Remembering the Crimes of Roger Stone

President Trump commuted the sentence of longtime confidant Roger Stone on Friday. Stone had been expected to report to prison next week to serve out his sentence for witness tampering, obstruction, and lying to Congress under oath, charges that came out of Robert Mueller’s Russia probe. Given his age (67) and underlying medical conditions, Stone and his defense attorneys had described his potential incarceration amid the pandemic as akin to a death sentence, appealing to the president for a pardon or commutation.

The commuted sentence is the culmination of a lengthy process that began when Mueller’s investigation revealed Stone’s contacts with WikiLeaks founder Julian Assange and hacker Guccifer 2.0 during the 2016 campaign. As the congressional probe began to lay bare the extent of Stone’s attempt to undermine Trump’s political rivals, he denied several of Mueller’s key discoveries in his testimony. Stone was tried and convicted in November 2019 and in February 2020 sentenced to 40 months in prison.
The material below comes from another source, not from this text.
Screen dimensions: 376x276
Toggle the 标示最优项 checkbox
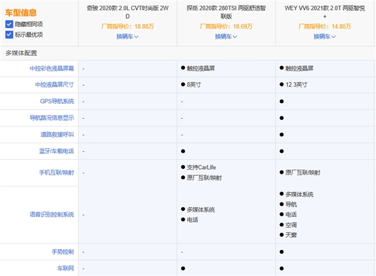pyautogui.click(x=9, y=34)
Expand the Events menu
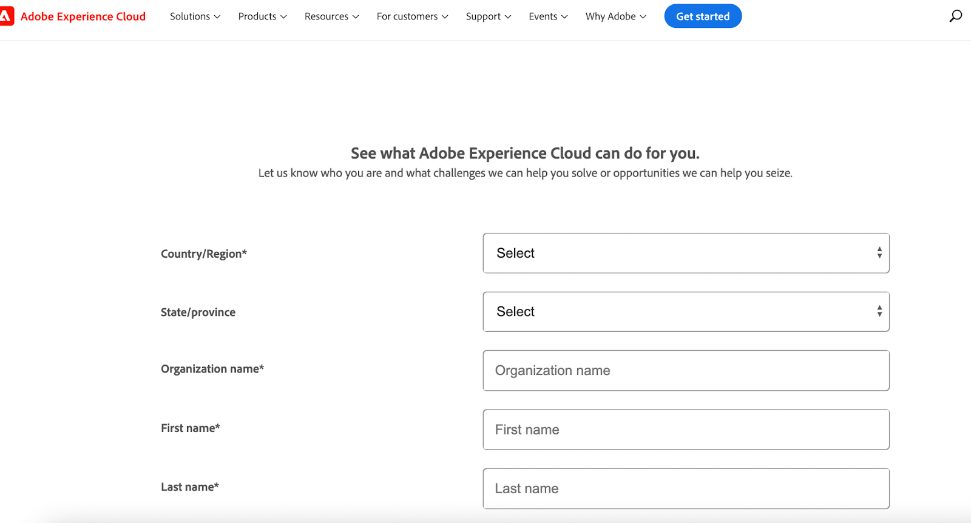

Guccifer 2.0—a persona created by Russian military intelligence—was responsible for a series of cyberattacks on the Democratic National Committee (DNC) and subsequent leaks to Julian Assange. Stone reached out to the hacker over Twitter, requesting that he retweet a Breitbart article in which Stone predicted a 2016 election rigged against Trump. Stone reportedly remembered those interactions as “banal” and “meaningless,” according to Business Insider

Stone reached out to Salon in March 2017 to deny rumors—in the most eccentric of ways—that he or Trump had intentionally benefited from Russian interference in the 2016 election. “I myself had no contacts or communications with the Russian State, Russian Intelligence or anyone fronting for them or acting as intermediaries for them. None. Nada. Zilch. I am not in touch with any Russians, don’t have a Russian girlfriend, don’t like Russian dressing and have stopped drinking Russian Vodka,” he wrote in an email.